The US market has been riding a bullish trend for a little more than a month at this point. However, it seems as though the bull market is coming to an end, and its happening fast. Today, we'll talk about why the bull market is falling apart, how long the declines are likely to last and how binary options traders can turn the fall in the market into a climbing bank account!
Why US Stocks Are Falling Apart
The reason for the declines we're seeing lately revolves around the Federal Reserve's interest rate. Currently, the rate is 0.25%, the lowest we've seen in history. The drop to this low rate happened several years ago during the worst of the 2008 and 2009 worldwide economic crisis.
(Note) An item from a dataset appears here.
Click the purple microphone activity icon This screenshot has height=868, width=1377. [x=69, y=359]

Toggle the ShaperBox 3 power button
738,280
Ultimately, the Federal Reserve reduced the rate so that consumers would spend less on interest, leaving more money available spending which would stimulate the US economy. This low rate fueled the bull market for several years as low rates mean higher corporate earnings. However, when the rate was reduced to this record low, the Fed made it clear that the low rate wouldn't last forever. When the US economy became strong enough to withstand an increase in the interest rate, the Fed would work to move the rate higher.
Late last year, the Federal Reserve announced that they believed that the time to raise its interest rate was coming soon. In fact, the Fed announced that it would be likely to raise the rate by the end of 2015. Throughout the year, economic data delayed the rate hike. However, the US jobs report for the month of October showed promising signs for the US economy, meaning that the Fed is likely to raise its rate in December. When the interest rate is increased, consumers will spend more on interest, leaving less money available for spending elsewhere and causing declining corporate earnings. So essentially, the declines we're seeing in the market right now are the result of investors preparing for the higher risk conditions to come.
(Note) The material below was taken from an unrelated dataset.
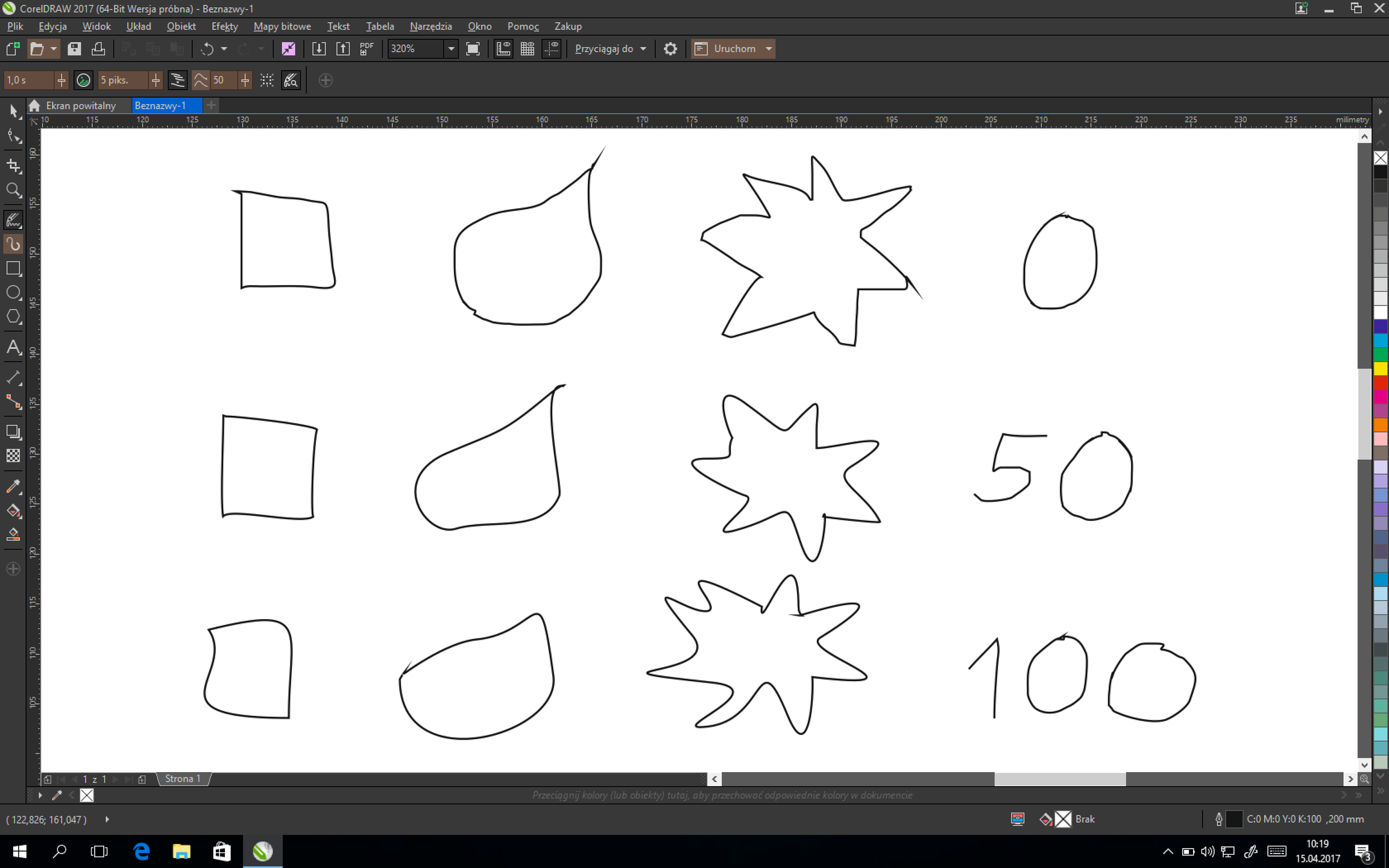Open the CorelDRAW app in taskbar
The image size is (1389, 868).
262,851
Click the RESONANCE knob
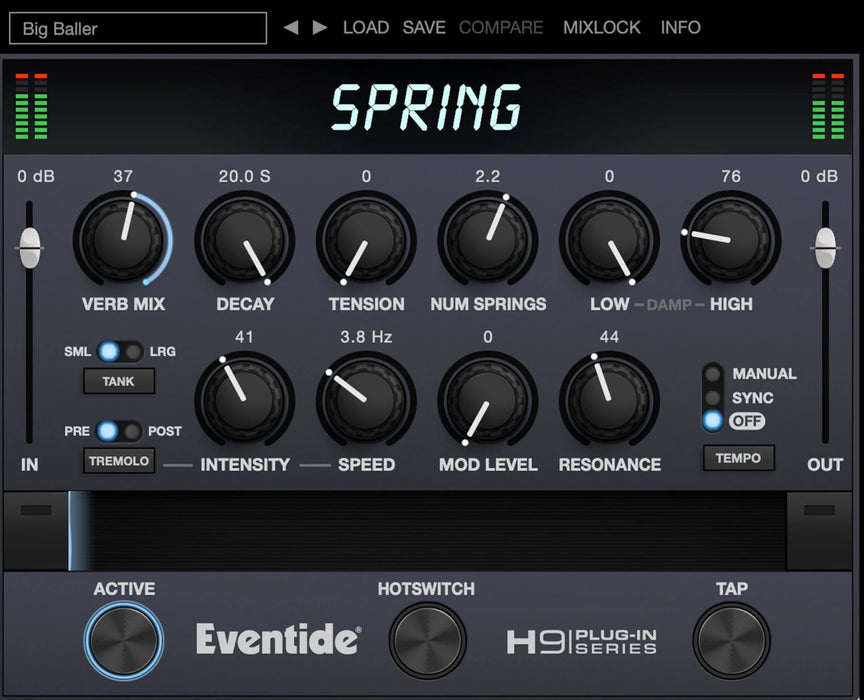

How Long Are Declines Likely To Last?
In my opinion, it's time to prepare for long term declines. In fact, I'm expecting for the declines to last at least for 6 months and possibly longer. The reality is that right now investors are preparing for the higher risk market conditions that will come as the result of a rate hike. We are likely to continue seeing declines at the current pace we're seeing now. When the Fed does increase its rate in December, we can expect for the rate at which stocks are declining to speed up for a short period of time, likely a week or two. This will be followed by slow and steady declines for several months. History tells us that when the Federal Reserve increases its interest rate, we are likely to see declines in the market for a period of between four and six months. However, the declines in this particular case could last longer because the Fed plans on several incremental increases over a period of time. Each one will likely lead to declines. Read more financial news by TheBinaryAdvisor.
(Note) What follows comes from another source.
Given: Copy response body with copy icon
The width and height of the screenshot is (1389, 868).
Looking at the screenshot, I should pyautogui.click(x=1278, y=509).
How Binary Options Traders Can Take Advantage Of The Trends
Considering the fact that we know US stocks are likely to continue falling, binary options traders have several opportunities here. Trading the Dow Jones, S&P 500, NASDAQ or just about any US stock would likely lead to profits. To ride the trends to profits, simply look for put option opportunities in any of the assets mentioned above. Also, while stocks decline, Gold and Silver are likely to get a leg up. So, binary options traders will likely profit from call options on these assets.